I covered the Darfur genocide on many reporting trips back then, and my impression is that 20 years later there are fewer massacres and a lower death toll from violence so far, but there may be more rapes, and certainly there is more starvation. There is also more global indifference.
The solution to mass starvation and mass rape isn’t just to provide more food and more doctors; above all, it’s to cut off the flow of weapons, force a peace deal and end the impunity for sexual violence. That would mean putting pressure on countries like the United Arab Emirates to stop arming the Rapid Support Forces, intelligence sharing to support prosecutions for crimes against humanity, and generally an approach by governments and the United Nations that punishes mass rape and recognizes its link to mass starvation.

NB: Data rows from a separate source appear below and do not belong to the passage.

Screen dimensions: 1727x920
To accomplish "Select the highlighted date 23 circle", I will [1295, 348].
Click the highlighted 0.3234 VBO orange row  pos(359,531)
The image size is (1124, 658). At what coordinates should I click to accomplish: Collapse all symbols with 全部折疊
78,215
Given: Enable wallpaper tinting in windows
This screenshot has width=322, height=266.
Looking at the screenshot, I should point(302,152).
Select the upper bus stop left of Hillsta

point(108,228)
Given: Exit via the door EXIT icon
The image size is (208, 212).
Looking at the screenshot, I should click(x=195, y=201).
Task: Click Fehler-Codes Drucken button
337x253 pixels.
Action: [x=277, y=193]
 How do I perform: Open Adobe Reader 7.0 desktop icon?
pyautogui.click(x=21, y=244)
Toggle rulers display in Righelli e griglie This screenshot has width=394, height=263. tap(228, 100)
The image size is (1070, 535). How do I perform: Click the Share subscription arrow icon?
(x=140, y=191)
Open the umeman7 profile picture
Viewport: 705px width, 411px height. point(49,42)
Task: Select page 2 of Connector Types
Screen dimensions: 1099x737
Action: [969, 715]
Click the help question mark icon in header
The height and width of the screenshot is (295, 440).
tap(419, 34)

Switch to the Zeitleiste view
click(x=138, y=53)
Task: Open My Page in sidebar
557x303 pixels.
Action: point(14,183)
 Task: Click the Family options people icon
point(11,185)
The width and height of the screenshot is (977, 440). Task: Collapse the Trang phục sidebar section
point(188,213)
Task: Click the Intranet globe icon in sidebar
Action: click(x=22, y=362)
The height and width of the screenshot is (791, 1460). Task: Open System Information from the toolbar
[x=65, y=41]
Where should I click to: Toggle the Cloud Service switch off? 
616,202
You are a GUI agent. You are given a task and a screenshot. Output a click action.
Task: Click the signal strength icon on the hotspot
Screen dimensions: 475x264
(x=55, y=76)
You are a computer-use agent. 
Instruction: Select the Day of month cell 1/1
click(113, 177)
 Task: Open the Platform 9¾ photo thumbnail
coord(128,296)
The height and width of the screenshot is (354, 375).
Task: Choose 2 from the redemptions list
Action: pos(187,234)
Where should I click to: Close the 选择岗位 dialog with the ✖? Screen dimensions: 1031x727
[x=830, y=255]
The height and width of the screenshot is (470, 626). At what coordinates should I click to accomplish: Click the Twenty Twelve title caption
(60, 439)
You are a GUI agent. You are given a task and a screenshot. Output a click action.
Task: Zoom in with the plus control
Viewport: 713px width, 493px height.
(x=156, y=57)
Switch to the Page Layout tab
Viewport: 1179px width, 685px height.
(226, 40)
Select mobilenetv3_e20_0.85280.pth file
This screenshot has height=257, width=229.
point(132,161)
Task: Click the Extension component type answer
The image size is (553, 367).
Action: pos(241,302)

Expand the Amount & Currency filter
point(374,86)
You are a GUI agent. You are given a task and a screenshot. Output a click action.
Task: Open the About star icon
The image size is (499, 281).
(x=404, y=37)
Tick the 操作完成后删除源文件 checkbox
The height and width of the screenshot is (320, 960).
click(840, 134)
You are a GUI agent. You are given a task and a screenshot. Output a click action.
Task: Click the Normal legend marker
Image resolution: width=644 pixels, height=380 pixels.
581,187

This is a question of our values but also of our interests: By some accounts, Sudan may be facing the world’s worst famine in decades, one that would lead to instability across the region, perhaps fragmentation and a failed state, and possibly huge refugee flows to Europe.
This coming week will be a test. As President Joe Biden and other world leaders gather at the U.N. General Assembly, will they speak up forcefully — and not just call for a cease-fire but also name and shame countries, such as the United Arab Emirates, that (despite denials) have enabled the Rapid Support Forces’ campaign of murder and rape? Will they demand that countries like Egypt pressure their allies in the Sudanese Armed Forces to stop using starvation as a weapon of war?
Biden has provided substantial aid to Sudan and issued a statement a few days ago asserting that “the United States stands with the Sudanese people.” Great. But instead of holding the UAE accountable, the Biden administration praises it as a “key partner” that works “to promote peace and security.” Really?
World leaders have a chance to elevate the catastrophe unfolding in Sudan at the United Nations in the coming days. They’ve averted their eyes for too long. Silence empowers the perpetrators and at some point becomes complicity.